- Costuma-se chamar de “relacionamentos tóxicos” aqueles vínculos em que, em vez de favorecerem o crescimento, acabam por restringir, adoecer e, muitas vezes, humilhar os envolvidos. Algo que, em princípio, deveria ser fonte de amparo e vitalidade, se transforma em um campo de repetição de sofrimento, onde um ou ambos os parceiros se veem impedidos de desenvolver suas próprias potencialidades.
Do ponto de vista psicanalítico, talvez seja importante suspender, por um momento, o rótulo “tóxico” e perguntar: o que, em cada sujeito, encontra morada nesse tipo de relação? Isso porque tais vínculos não se sustentam apenas por acaso ou azar. Eles frequentemente se organizam a partir de padrões inconscientes, muitas vezes enraizados nas primeiras experiências emocionais da vida.
Há pessoas que, sem se darem conta, associam amor a sofrimento, cuidado a controle, proximidade a invasão. Quando essas associações se instalam precocemente, tornam-se uma espécie de “mapa afetivo” que orienta escolhas futuras. Assim, o que de fora parece claramente prejudicial pode, internamente, carregar uma estranha familiaridade. E aquilo que é familiar, ainda que doloroso, tende a ser buscado, repetido, mantido.
Também é comum encontrarmos, nesses vínculos, ideais rígidos sobre o amor: a crença de que é preciso suportar tudo, de que amar é não desistir nunca, de que sair da relação equivale a fracasso. Esses ideais, muitas vezes, encobrem angústias profundas — como o medo do abandono, da solidão ou mesmo do encontro com aspectos desconhecidos de si mesmo. Permanecer na relação, ainda que custoso, pode funcionar como uma defesa contra essas experiências internas mais ameaçadoras.

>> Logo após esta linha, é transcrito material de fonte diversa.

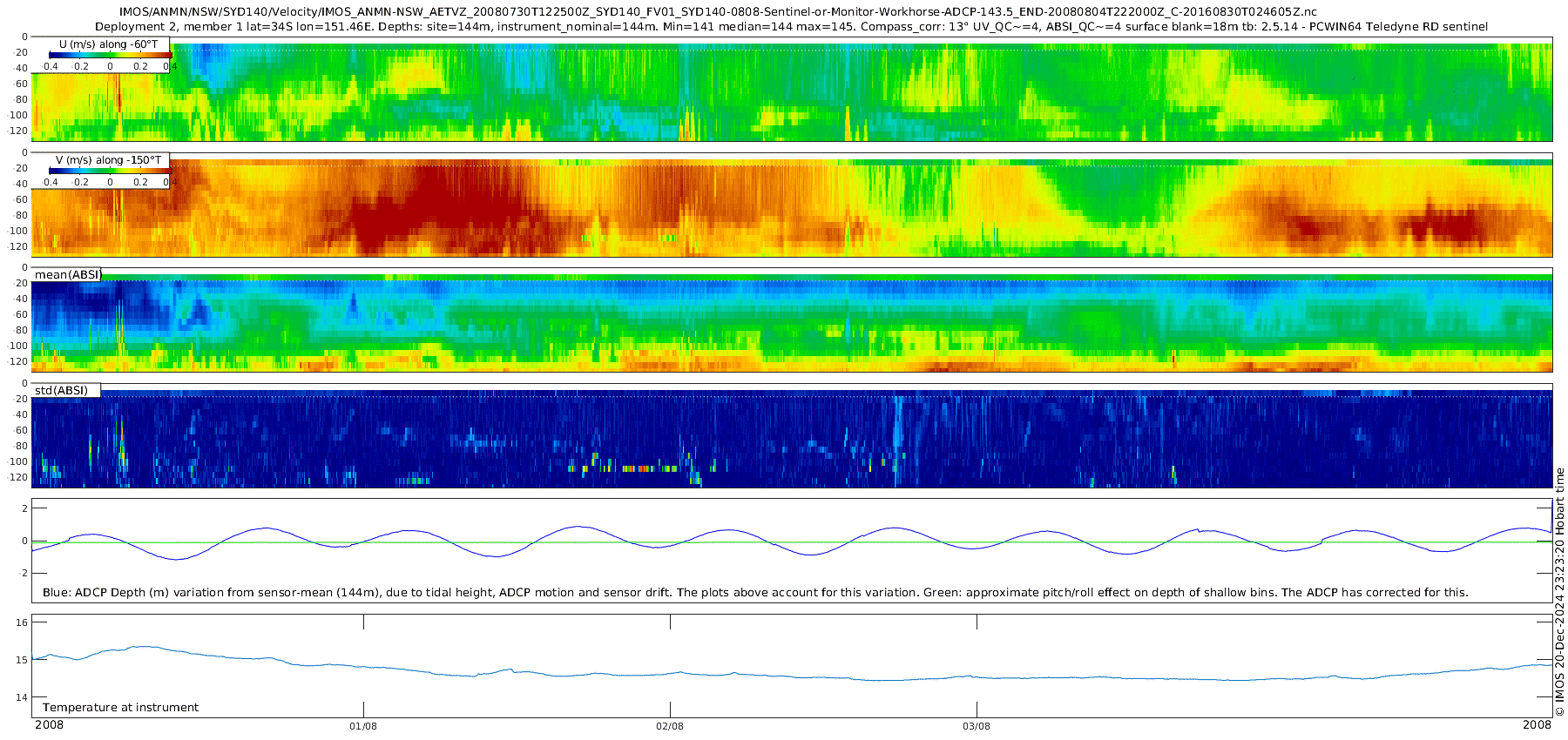Click the 02/08 date tick label

(x=670, y=726)
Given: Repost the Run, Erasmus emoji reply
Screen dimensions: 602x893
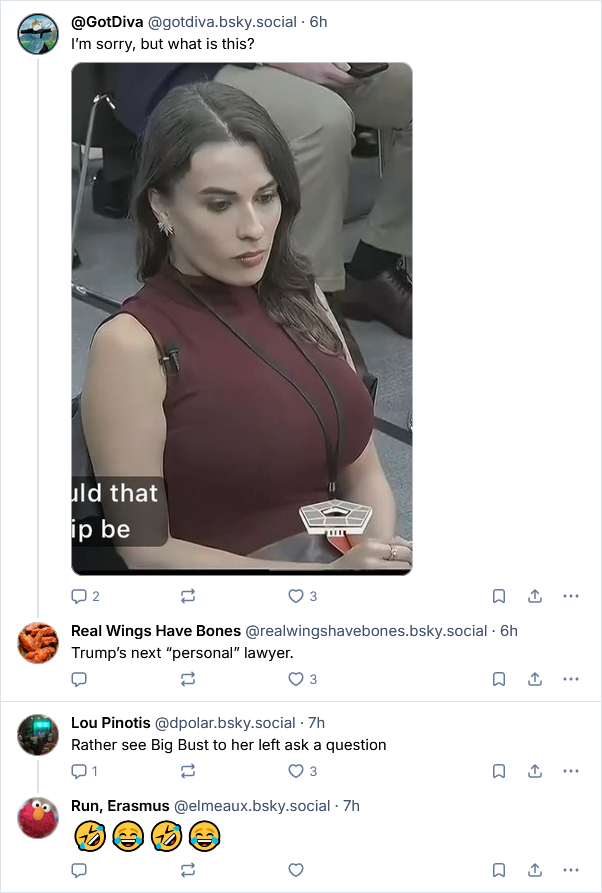Looking at the screenshot, I should pyautogui.click(x=187, y=870).
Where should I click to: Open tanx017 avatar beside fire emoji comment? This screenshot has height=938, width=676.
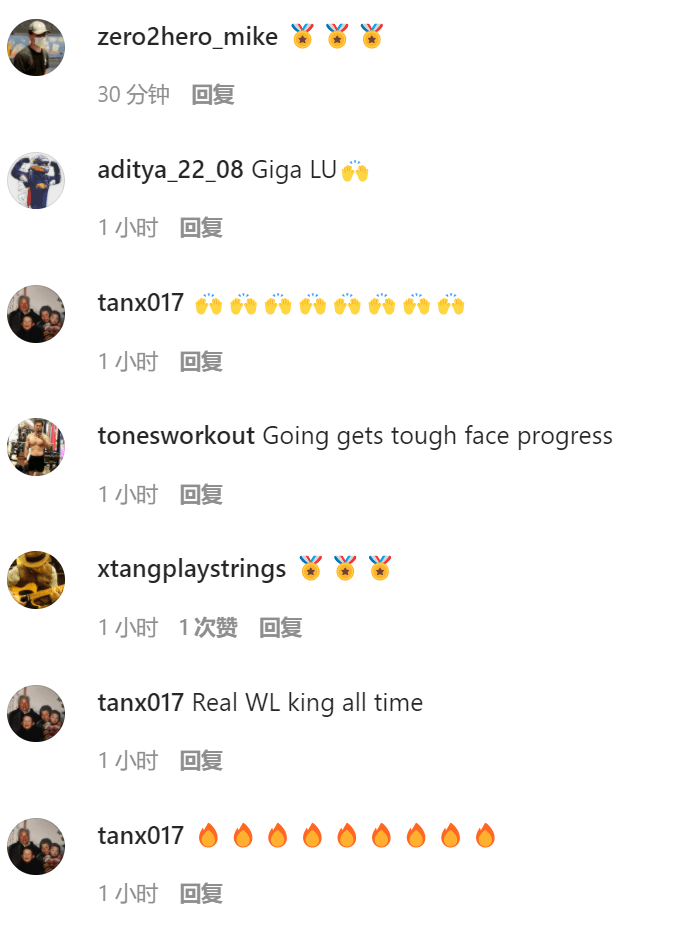point(36,846)
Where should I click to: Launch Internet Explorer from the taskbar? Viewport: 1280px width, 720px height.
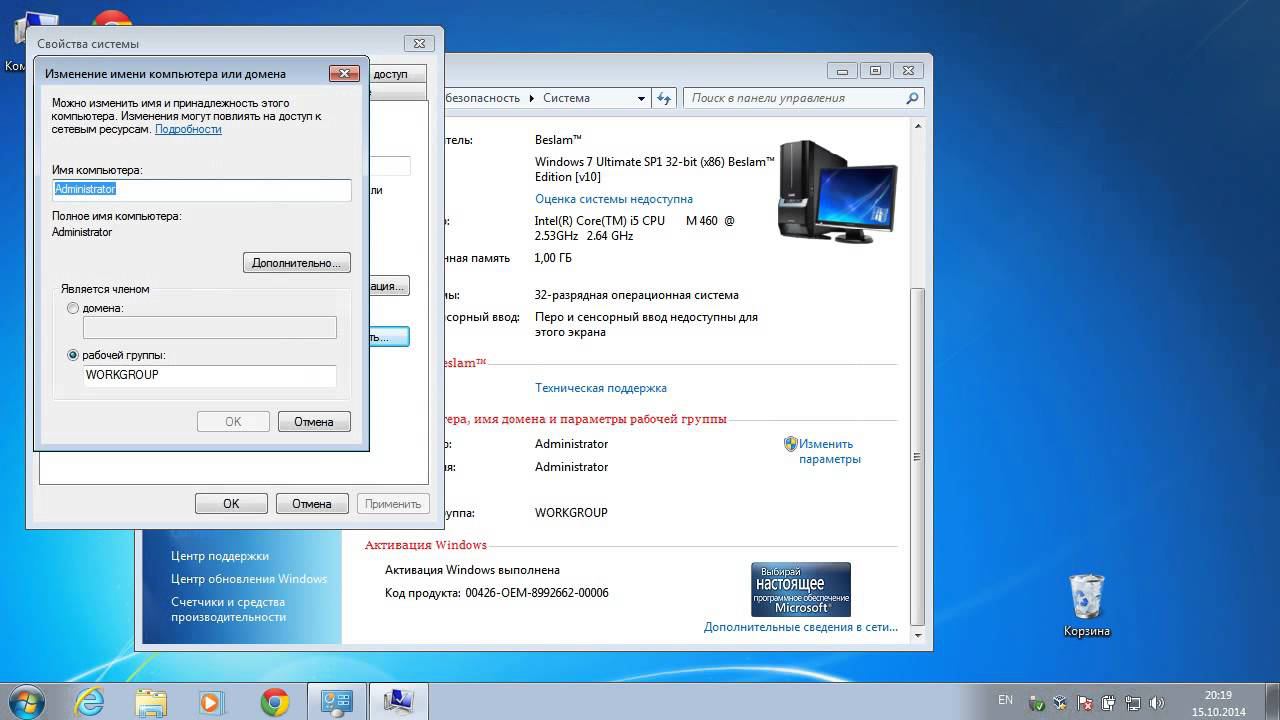(89, 702)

Outro ponto importante diz respeito à dinâmica de dependência. Em muitos desses relacionamentos, constrói-se uma espécie de economia psíquica em que um sustenta o outro, seja ocupando o lugar de quem cuida excessivamente, seja de quem precisa ser cuidado. Essa complementaridade pode dar uma sensação de sentido e identidade, ainda que à custa de uma grande limitação da liberdade emocional de ambos. Romper esse arranjo implica, não raro, em enfrentar um vazio: quem sou eu fora dessa relação?
A dificuldade de sair, portanto, não se explica apenas por fatores externos, mas por um entrelaçamento profundo entre o vínculo atual e a vida psíquica de cada um. Sair de um relacionamento assim pode significar abrir mão não apenas do outro, mas de uma forma conhecida de existir, de amar e até de sofrer.
Paradoxalmente, é justamente esse sofrimento repetido que pode, em algum momento, tornar-se insuportável o suficiente para produzir uma mudança. Quando há espaço para pensar, o sujeito pode começar a reconhecer esses padrões, não como um destino inevitável, mas como algo que pode ser transformado.
Não se trata de prometer relações ideais ou livres de conflito, o que seria ilusório. Trata-se, antes, da possibilidade de construir vínculos em que haja espaço para o crescimento, para a diferença e para a própria vida psíquica se expandir. Em vez de aprisionar, o encontro com o outro pode, então, tornar-se um campo de criação — algo que não elimina o sofrimento, mas o torna mais pensável e, sobretudo, menos destrutivo. - Sylvio do Amaral Schreiner, publicado na coluna "Mundo Vivo" na edição de 4 de maio 2026 na Folha de Londrina.